> _Task goal_
Repeat all the records, precisely as given.

[Dataset excerpts]
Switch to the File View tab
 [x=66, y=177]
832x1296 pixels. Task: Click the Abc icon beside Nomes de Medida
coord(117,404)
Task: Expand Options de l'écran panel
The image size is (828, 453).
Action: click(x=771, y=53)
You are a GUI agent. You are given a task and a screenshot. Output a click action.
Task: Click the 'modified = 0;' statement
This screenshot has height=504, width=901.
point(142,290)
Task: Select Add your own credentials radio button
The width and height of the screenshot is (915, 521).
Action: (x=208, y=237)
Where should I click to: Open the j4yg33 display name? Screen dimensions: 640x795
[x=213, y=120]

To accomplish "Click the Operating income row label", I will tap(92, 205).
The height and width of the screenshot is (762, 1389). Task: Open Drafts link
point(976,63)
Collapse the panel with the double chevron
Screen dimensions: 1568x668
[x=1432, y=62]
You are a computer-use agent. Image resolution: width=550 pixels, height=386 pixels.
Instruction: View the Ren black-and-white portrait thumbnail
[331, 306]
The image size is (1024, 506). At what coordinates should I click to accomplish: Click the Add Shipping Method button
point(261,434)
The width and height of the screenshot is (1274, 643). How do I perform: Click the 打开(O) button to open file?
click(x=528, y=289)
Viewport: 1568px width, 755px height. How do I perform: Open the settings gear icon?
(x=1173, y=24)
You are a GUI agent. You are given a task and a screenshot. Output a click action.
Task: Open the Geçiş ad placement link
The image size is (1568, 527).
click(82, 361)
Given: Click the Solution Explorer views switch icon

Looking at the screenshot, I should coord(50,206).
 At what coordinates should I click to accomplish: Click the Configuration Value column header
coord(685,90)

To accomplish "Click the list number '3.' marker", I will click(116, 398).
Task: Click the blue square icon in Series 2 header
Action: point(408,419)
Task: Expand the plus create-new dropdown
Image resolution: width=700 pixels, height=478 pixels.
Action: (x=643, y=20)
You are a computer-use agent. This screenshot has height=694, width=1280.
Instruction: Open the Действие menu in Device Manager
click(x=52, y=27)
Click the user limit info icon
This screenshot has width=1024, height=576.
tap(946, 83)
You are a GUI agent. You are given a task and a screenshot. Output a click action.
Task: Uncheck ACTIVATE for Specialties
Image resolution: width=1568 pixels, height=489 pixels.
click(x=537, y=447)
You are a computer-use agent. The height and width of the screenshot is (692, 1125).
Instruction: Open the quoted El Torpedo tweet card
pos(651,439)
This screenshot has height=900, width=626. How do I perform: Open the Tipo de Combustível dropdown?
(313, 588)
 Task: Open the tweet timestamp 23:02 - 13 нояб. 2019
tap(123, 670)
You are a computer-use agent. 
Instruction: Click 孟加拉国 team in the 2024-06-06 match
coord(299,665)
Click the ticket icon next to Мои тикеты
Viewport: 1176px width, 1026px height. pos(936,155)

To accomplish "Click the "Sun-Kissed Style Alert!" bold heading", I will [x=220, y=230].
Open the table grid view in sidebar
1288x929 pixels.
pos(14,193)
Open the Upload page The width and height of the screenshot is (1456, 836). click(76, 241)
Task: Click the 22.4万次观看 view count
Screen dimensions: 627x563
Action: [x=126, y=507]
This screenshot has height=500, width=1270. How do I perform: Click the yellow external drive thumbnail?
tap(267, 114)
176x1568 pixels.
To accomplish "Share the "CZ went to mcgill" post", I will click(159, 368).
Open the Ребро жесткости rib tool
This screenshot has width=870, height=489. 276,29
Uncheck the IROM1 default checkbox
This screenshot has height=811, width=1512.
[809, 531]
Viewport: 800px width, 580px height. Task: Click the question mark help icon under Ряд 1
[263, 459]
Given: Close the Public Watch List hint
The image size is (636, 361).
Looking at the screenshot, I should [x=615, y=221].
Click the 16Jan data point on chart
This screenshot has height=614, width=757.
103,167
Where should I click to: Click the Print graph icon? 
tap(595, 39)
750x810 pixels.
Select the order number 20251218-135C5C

> _Worked solution_
Switch to the File View tab
 [x=66, y=177]
832x1296 pixels. Task: Click the Abc icon beside Nomes de Medida
coord(117,404)
Task: Expand Options de l'écran panel
The image size is (828, 453).
Action: click(x=771, y=53)
You are a GUI agent. You are given a task and a screenshot. Output a click action.
Task: Click the 'modified = 0;' statement
This screenshot has height=504, width=901.
point(142,290)
Task: Select Add your own credentials radio button
The width and height of the screenshot is (915, 521).
Action: (x=208, y=237)
Where should I click to: Open the j4yg33 display name? Screen dimensions: 640x795
[x=213, y=120]

To accomplish "Click the Operating income row label", I will tap(92, 205).
The height and width of the screenshot is (762, 1389). Task: Open Drafts link
point(976,63)
Collapse the panel with the double chevron
Screen dimensions: 1568x668
[x=1432, y=62]
You are a computer-use agent. Image resolution: width=550 pixels, height=386 pixels.
Instruction: View the Ren black-and-white portrait thumbnail
[331, 306]
The image size is (1024, 506). At what coordinates should I click to accomplish: Click the Add Shipping Method button
point(261,434)
The width and height of the screenshot is (1274, 643). How do I perform: Click the 打开(O) button to open file?
click(x=528, y=289)
Viewport: 1568px width, 755px height. How do I perform: Open the settings gear icon?
(x=1173, y=24)
You are a GUI agent. You are given a task and a screenshot. Output a click action.
Task: Open the Geçiş ad placement link
The image size is (1568, 527).
click(82, 361)
Given: Click the Solution Explorer views switch icon

Looking at the screenshot, I should coord(50,206).
 At what coordinates should I click to accomplish: Click the Configuration Value column header
coord(685,90)

To accomplish "Click the list number '3.' marker", I will click(116, 398).
Task: Click the blue square icon in Series 2 header
Action: point(408,419)
Task: Expand the plus create-new dropdown
Image resolution: width=700 pixels, height=478 pixels.
Action: (x=643, y=20)
You are a computer-use agent. This screenshot has height=694, width=1280.
Instruction: Open the Действие menu in Device Manager
click(x=52, y=27)
Click the user limit info icon
This screenshot has width=1024, height=576.
tap(946, 83)
You are a GUI agent. You are given a task and a screenshot. Output a click action.
Task: Uncheck ACTIVATE for Specialties
Image resolution: width=1568 pixels, height=489 pixels.
click(x=537, y=447)
You are a computer-use agent. The height and width of the screenshot is (692, 1125).
Instruction: Open the quoted El Torpedo tweet card
pos(651,439)
This screenshot has height=900, width=626. How do I perform: Open the Tipo de Combustível dropdown?
(313, 588)
 Task: Open the tweet timestamp 23:02 - 13 нояб. 2019
tap(123, 670)
You are a computer-use agent. 
Instruction: Click 孟加拉国 team in the 2024-06-06 match
coord(299,665)
Click the ticket icon next to Мои тикеты
Viewport: 1176px width, 1026px height. pos(936,155)

To accomplish "Click the "Sun-Kissed Style Alert!" bold heading", I will [x=220, y=230].
Open the table grid view in sidebar
1288x929 pixels.
pos(14,193)
Open the Upload page The width and height of the screenshot is (1456, 836). click(76, 241)
Task: Click the 22.4万次观看 view count
Screen dimensions: 627x563
Action: [x=126, y=507]
This screenshot has height=500, width=1270. How do I perform: Click the yellow external drive thumbnail?
tap(267, 114)
176x1568 pixels.
To accomplish "Share the "CZ went to mcgill" post", I will click(159, 368).
Open the Ребро жесткости rib tool
This screenshot has width=870, height=489. 276,29
Uncheck the IROM1 default checkbox
This screenshot has height=811, width=1512.
[809, 531]
Viewport: 800px width, 580px height. Task: Click the question mark help icon under Ряд 1
[263, 459]
Given: Close the Public Watch List hint
The image size is (636, 361).
Looking at the screenshot, I should [x=615, y=221].
Click the 16Jan data point on chart
This screenshot has height=614, width=757.
103,167
Where should I click to: Click the Print graph icon? 
tap(595, 39)
750x810 pixels.
Select the order number 20251218-135C5C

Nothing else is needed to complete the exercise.